Console nostalgia is driven by games more than hardware, though, and despite its limited lineup, the Wii U featured some of my all-time favorite games. Specifically:

I wasn’t an early adopter of the Wii U, and even after getting one in 2014, the system didn’t get a lot of activity for the first year or so. Sure, Super Mario 3D World and Mario Kart 8 were great, but they were consistently overshadowed by other games (mostly Pokémon titles), and they were all games I’d already played in some shape or form. Splatoon, however, was a game-changer for me, as it was a refreshing, addictive take on a genre I hadn’t messed with in over a decade. At a particularly rough point in my transition from Kyle to “Dr. Kyle,” it was the nightly ink battle marathons, the Splatfest all-nighters, and all the cool Turf Warriors I met that helped me keep what was left of my sanity. Super Mario RPG may always be my favorite game, and Pokémon Pearl‘s seniority may give it the #2 slot, but Splatoon has earned a place on my all-time game podium at #3.

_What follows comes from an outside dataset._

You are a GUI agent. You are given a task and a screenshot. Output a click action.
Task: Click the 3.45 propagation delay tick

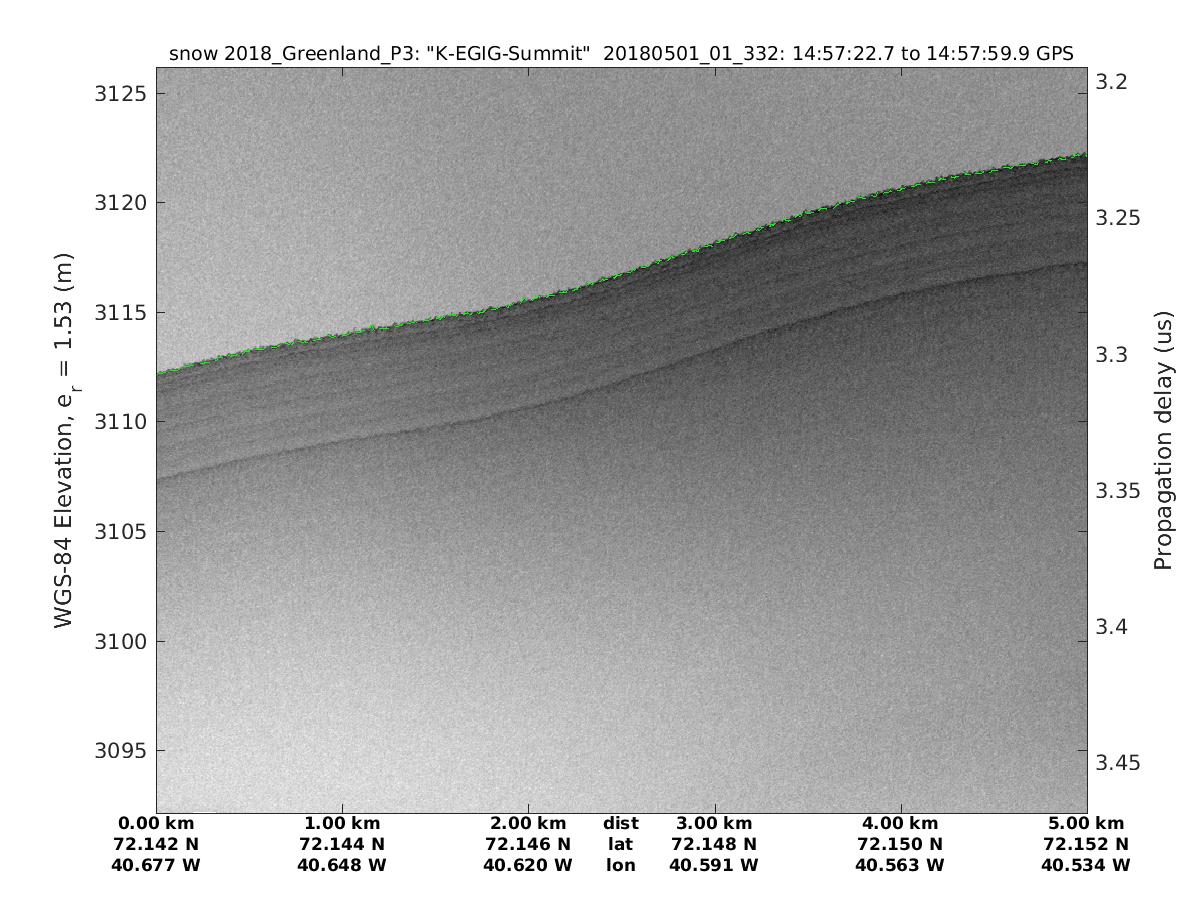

A few months later, Super Mario Maker granted me powers that I’d been dreaming of for multiple decades, and I sunk hundreds of hours into creating the Mario (and various other characters, thanks to the Mystery Mushrooms) levels of my dreams. More importantly, however, I was introduced to the Kaizo Mario community, which challenged me in ways that the Mario franchise never had. Completing this courses increased my confidence in my gaming abilities, and that confidence began seeping over into other aspects of my life. (After you’ve beaten The Koopa Klown Caper of ’84, review comments on your conference paper submissions don’t seem nearly as scary.) It may not have impacted me in quite the same way as Splatoon, but I’d still put it somewhere in my all-time top ten.

For me, the Wii U and its games came at the perfect time, and captured my attention like no system since the DS (and the Wii U gets bonus points for doing it without Pokémon). I don’t really care that the console was a commercial flop, or that good games were few and far between by the end of the system’s life. It was a bright spot at a dark time, and I am eternally grateful for that.

So thank you, Wii U. Your time next to my TV may be done, but your legacy will never be forgotten.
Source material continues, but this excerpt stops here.